═══ PODANY TEKST ═══
Jak przyznaje gmina dopłaca 2000 zł do wymiany pieców, samorząd organizuje również konsultacje z programu Czyste Powietrze. Niestety jak twierdzi zainteresowanie jest nikłe, maksymalnie przychodzi do 10 osób. Brakuje również służb, które monitorowałaby jakość opału wykorzystywanego w domowych kotłach.
„Latem jest u nas pięknie. Czyste powietrze, aż żyć się chce. Zimą jest ciężko. Są godziny gdzie ludzie zaczynają palić czym popadnie. Pytam znajomych, czy nie myśleli o zmianie sposobu ogrzewania na gazowy, szczególnie, że w całym mieście jest sieć gazowa. Odpowiadają, że boją się. Padają argumenty, że gaz wybuchnie, instalacja się rozszczelni choć nowoczesne kotły są bezpieczne i posiadają wewnętrzną komorę spalania, która nie pobiera także powietrza z pomieszczenia, jak w modelach sprzed lat. Do tego są one wyposażone w zabezpieczenia, które taki piec wyłączą w momencie zagrożenia” – podsumowuje.
═══
> **POLECENIE 1**
Ile gmina dopłaca do wymiany pieców według tekstu o ogrzewaniu domów?
> **POLECENIE 2**
Kontynuuj tekst o ogrzewaniu domów i czystości powietrza od miejsca, w którym się kończy.
═══ PODANE DANE ═══
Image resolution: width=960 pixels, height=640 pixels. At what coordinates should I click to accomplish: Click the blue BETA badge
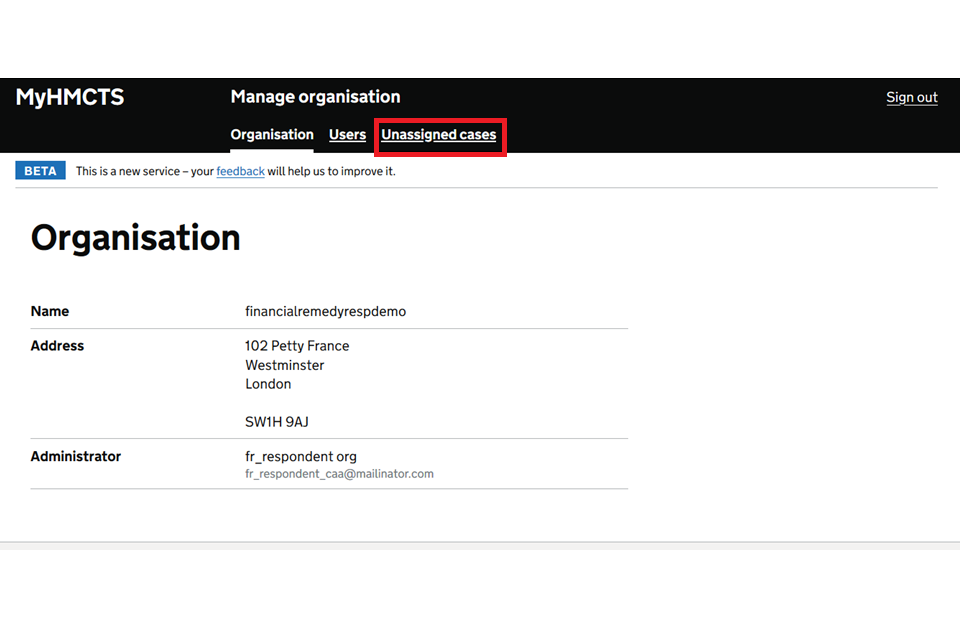[x=40, y=171]
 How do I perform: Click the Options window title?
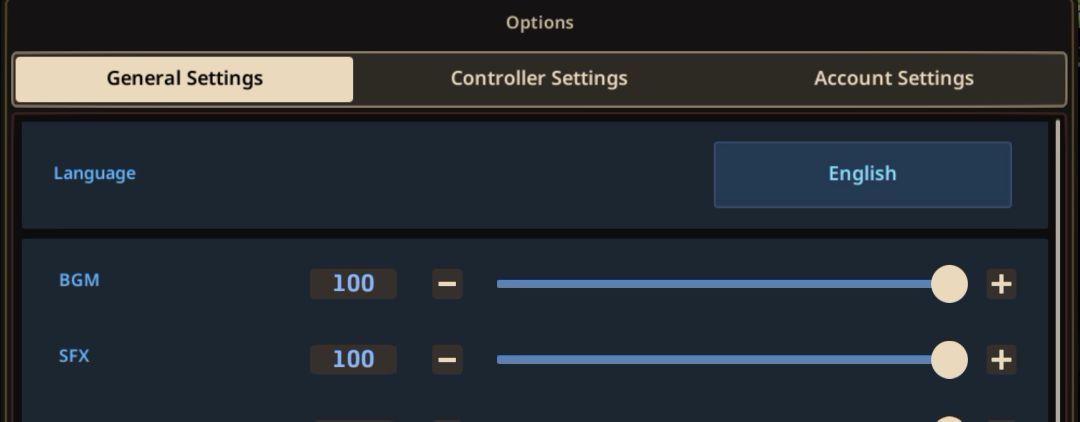[539, 22]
═══
> **WYNIK KOŃCOWY 1**
Gmina dopłaca 2000 zł do wymiany pieców.

> **WYNIK KOŃCOWY 2**
Jak przyznaje jego celem jest uświadomienie ludziom, że spalanie odpadów i opału słabej jakości wpływa niekorzystnie na zdrowie i środowisko, w którym codziennie wspólnie żyjemy i oddychamy.
Oddolna inicjatywa
Okazuje się, że takich osób jak Pan Maciej jest w całym kraju wiele i nie wiadomo, czy sytuacja nie byłaby jeszcze gorsza gdyby nie ich determinacja, by nagłośnić problem niskiej emisji. Dzięki nim wiele samorządów zostało wręcz przymuszonych do działania i nie chodzi tu tylko o organizację edukacyjnych pogadanek, a realną pomoc w postaci dopłat do wymiany przestarzałych kotłów. Nie bez znaczenia była również presja ruchu antysmogowego na wyeliminowanie z rynku odpadu węglowego – mułów, flotów oraz najgorszych miałów węglowych czy też wprowadzenia przez samorządy uchwał antysmogowych.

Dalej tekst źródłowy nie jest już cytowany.